2020年は新型コロナ・ウイルス感染症の第一波、第2波と続き、今は第3波のまっただ中です。感染症の勢いは弱まるどころか強まる一方ですね。コロナで始まりコロナで終わる一年となりました。2021年1・2月の高校入試、2月の中学入試もコロナ禍での受験となることは間違いありません。受験生の皆さんはコロナに振り回されての受験勉強を強いられ、これまで大変でしたね。そして受験を控えた今も、大きな不安の中にあるのではないでしょうか。

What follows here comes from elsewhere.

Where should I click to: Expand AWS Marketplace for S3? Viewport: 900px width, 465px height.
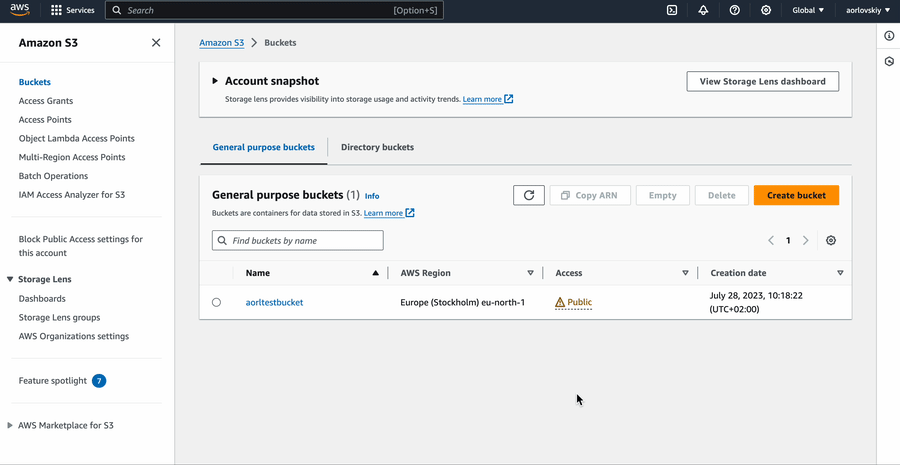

日本人にとって2020年を特色付けるものの筆頭といえばオリンピックであったはずです。それが新型コロナ・ウイルス感染症の影響で一年延期となり、それだけでなくあらゆる分野のイベントが中止に追い込まれました。学校生活においても例外ではなく、生徒の皆さんが楽しみにしていたものの多くが中止になってしまいました。そんな中で正に快挙と言え、日本中が、いや世界中(と言っても良いかも知れません)が沸いた出来事がありました。「はやぶさ2」によるサンプル・リターンの成功です。これは、コロナ禍の中で一際明るく輝いた出来事といって良いでしょう。暗闇の中に光明を見出した出来事と言えます。
今回の「はやぶさ2」が2回目のサンプル取得にチャレンジする場面で注目すべきことがありました。初回のタッチダウンは見事に成功しましたね。これだけでも快挙と言えます。目的の半分を達成したとも言え、それで帰還しても十分とも言えるものでした。そのため、二回目にチャレンジすべきかどうかが大問題になったのです。二回目のチャレンジはリスクが大きく、必ず成功するという保証はありません。もし失敗すれば初回の成功も無に帰します。巨費を投じて得られた成果が無に帰することは絶対に避けるべきだ、という意見が湧き上がったのです。
こんな状況下で皆さんならどうされますか?「はやぶさ2」の開発者であれば折角時間をかけて準備してきたものでもあり、是非チャレンジしたい、という気持ちが勝ります。これは当然とも言えます。一方、国や国民に対して責任を負うJAXAの上層部は、もし2回目が失敗して全てが無になるリスクを考えれば、既に得られた成果を大切にして帰還させるべき、という方向になりがちです。これも十分に理解できる考えです。ここからは私の推測が入りますが、JAXA内は二つに割れ、外部者には伺い知れない壮絶な戦い(?)が始まったようです。しかし目的完遂派は、早期帰還派が心配するあらゆるリスクに対して綿密なシミュレーションに基づきパーフェクトともいうべき対応策を確立したのです。科学技術的にしっかりとした根拠に基づくリスク回避策が早期帰還派をも納得させ、最終的なゴーサインが得られたのでした。この過程こそ、生徒の皆さんが社会人となって取り組む仕事の中で目的達成に立ちはだかる大きな壁を乗り越える場合の重要なヒントになるものと思います。早期帰還派があればこそ二回目のチャレンジが成功した、とも言える訳であり、両者の前向きな戦いが重要な役割を果たしたのです。あらゆる角度から検証した上での合理的な決断こそが成功するか否かの鍵、と言えるのではないでしょうか。
備えあれば憂い無し、といいます。「はやぶさ2」の成功は正にその良い例と言えるでしょう。受験生の皆さんも「必ず“かえつ”に入る」という意気込みで最後の頑張りに入っていることでしょう。そうです、万全の備えこそ最も頼りになるものです。小惑星リュウグウの岩石を入れたカプセルが大気圏突入時に放った光はその成果を高らかに謳っているように見えました。生徒の皆さん、残された期間に最善を尽くし、2月の入学試験では是非とも心底からの慶びに満ちた笑顔で輝いて下さい。